PROBLEM: Quote the rows below verbatim, from the line with "Task: Click the sticky note quick-action icon" to the line with "Action: (1023, 121)", including both of those lines.

☆ ☆ ☆ ☆ ☆

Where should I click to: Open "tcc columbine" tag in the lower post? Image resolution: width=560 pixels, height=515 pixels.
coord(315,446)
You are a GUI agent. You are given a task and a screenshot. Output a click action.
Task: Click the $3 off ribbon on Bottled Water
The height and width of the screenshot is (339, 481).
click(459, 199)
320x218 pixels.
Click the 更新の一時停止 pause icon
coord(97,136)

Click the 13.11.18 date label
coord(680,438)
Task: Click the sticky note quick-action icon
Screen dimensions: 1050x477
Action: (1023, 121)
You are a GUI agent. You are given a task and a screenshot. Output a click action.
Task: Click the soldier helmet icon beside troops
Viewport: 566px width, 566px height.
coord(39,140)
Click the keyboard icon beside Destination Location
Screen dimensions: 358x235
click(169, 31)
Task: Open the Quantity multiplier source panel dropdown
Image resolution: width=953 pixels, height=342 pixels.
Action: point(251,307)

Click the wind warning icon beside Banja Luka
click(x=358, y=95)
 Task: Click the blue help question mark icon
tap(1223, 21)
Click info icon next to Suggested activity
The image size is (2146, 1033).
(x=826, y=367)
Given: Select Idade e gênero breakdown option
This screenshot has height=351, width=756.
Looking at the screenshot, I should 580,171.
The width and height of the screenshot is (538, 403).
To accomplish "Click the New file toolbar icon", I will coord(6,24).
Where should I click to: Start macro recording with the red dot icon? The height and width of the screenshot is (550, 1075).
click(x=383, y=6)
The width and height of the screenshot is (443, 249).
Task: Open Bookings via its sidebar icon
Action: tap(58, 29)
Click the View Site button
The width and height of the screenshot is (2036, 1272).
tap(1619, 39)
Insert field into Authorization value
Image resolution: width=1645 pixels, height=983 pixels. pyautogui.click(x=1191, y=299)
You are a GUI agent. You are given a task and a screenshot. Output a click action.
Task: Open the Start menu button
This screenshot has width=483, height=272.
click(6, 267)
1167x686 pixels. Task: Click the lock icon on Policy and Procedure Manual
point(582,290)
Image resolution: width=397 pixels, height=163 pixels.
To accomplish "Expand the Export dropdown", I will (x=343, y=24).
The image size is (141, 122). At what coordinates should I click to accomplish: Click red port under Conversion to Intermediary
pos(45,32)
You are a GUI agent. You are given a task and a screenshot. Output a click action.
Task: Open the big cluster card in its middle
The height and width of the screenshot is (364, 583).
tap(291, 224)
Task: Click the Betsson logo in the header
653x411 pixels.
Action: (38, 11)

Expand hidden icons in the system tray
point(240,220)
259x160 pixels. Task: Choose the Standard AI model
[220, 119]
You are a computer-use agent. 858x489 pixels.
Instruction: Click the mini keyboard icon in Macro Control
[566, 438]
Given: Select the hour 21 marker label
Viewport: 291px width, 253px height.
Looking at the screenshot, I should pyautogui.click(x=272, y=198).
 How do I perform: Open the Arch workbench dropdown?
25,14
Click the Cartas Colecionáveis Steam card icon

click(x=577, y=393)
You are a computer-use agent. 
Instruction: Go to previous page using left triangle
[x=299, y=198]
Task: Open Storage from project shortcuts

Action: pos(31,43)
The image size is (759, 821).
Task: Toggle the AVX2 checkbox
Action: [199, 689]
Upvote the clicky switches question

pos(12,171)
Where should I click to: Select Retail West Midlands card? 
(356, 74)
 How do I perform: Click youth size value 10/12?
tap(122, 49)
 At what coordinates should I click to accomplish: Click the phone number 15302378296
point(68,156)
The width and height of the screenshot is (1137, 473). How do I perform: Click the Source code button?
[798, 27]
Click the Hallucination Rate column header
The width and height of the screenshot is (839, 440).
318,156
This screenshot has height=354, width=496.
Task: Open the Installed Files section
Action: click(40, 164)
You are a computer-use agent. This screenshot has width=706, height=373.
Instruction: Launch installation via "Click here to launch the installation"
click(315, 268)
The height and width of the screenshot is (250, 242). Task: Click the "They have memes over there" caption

☆ ☆ ☆ ☆ ☆

COMPLETED TASK:
Task: Click the sticky note quick-action icon
Screen dimensions: 1050x477
Action: (1023, 121)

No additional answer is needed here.